Architectural details uncovered during restoration indicate the Prud'homme-Rouquier Home was built in 1806. It is located on property belonging to Francois Rouquier of North Carolina, acquired through a Spanish land grant between 1764 and 1800. In 1778, Rouquier married Marie Louise Prud'homme, daugher of Jean Baptiste Prud'homme, "Doctor of the King", and an important figure in Natchitoches history. Francois Rouquier was a very wealthy landowner, and his home was considered a showplace of its time, containing more elaborate architectural details than other structures in the area.

After Rouquier's death in 1811, the home was sold to his daughter, Marie Louise Henrietta Rouquier, and her husband, Judge John C. Carr, a wealthy plantation owner and prominent citizen. During the decade following 1835, they extensively remodeled the house. The staircase and more ornate wood molding throughout were probably added at that time.

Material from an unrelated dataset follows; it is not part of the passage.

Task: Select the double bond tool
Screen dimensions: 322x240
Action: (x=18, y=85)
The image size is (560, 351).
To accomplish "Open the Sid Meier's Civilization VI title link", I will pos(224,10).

The League restored the house to this 1825 to 1840 period, the earliest documented period of architectural significance. Extreme care has been taken to preserve all original architectural details, including the cypress doors throughout. The pegged cypress beams and exposed bousillage designate the structure of the walls in the rear rooms.

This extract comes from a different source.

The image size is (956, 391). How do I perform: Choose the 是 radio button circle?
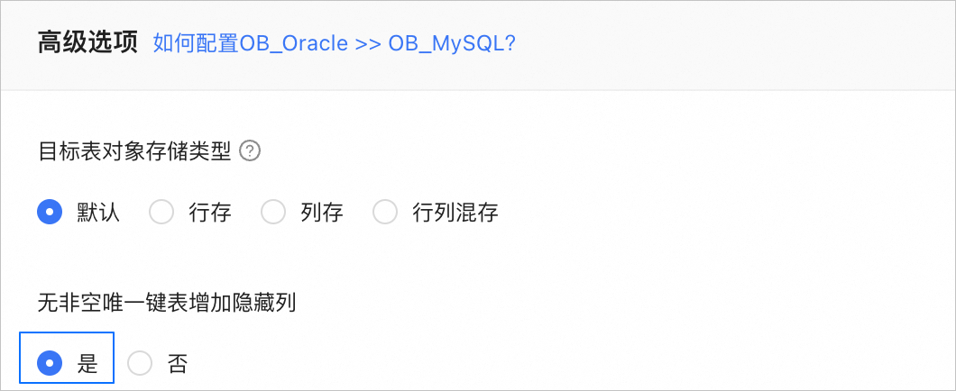click(49, 363)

The Prud'homme-Rouquier House was purchased by the League in 1976. The major restoration of the home is possible with several sources of funding. The service oriented organization has initiated a major fundraising campaign to solicit individuals, businesses and corporations for contributions. Additionally, several grants have been awarded from local, state, and national sources. Among them is the prestigious Save America's Treasures Historic Preservation Fund, through the U.S. Department of the Interior and the National Park Service. Save America's Treasures is a public-private initiative between the White House Millennium Council, the National Park Service and the National Trust for Historic Preservation. Matching funds for grants are obtained from the sale of the League's award winning cookbooks, Cane River Cuisine and Louisiana Living.

Originally the house consisted of two main rooms and a central hall with front and rear galleries on each of the two floors. A cook-house and carriage-house were located behind the main house. As part of the restoration, the League erected a rear wall enclosing the galleries to provide more interior space.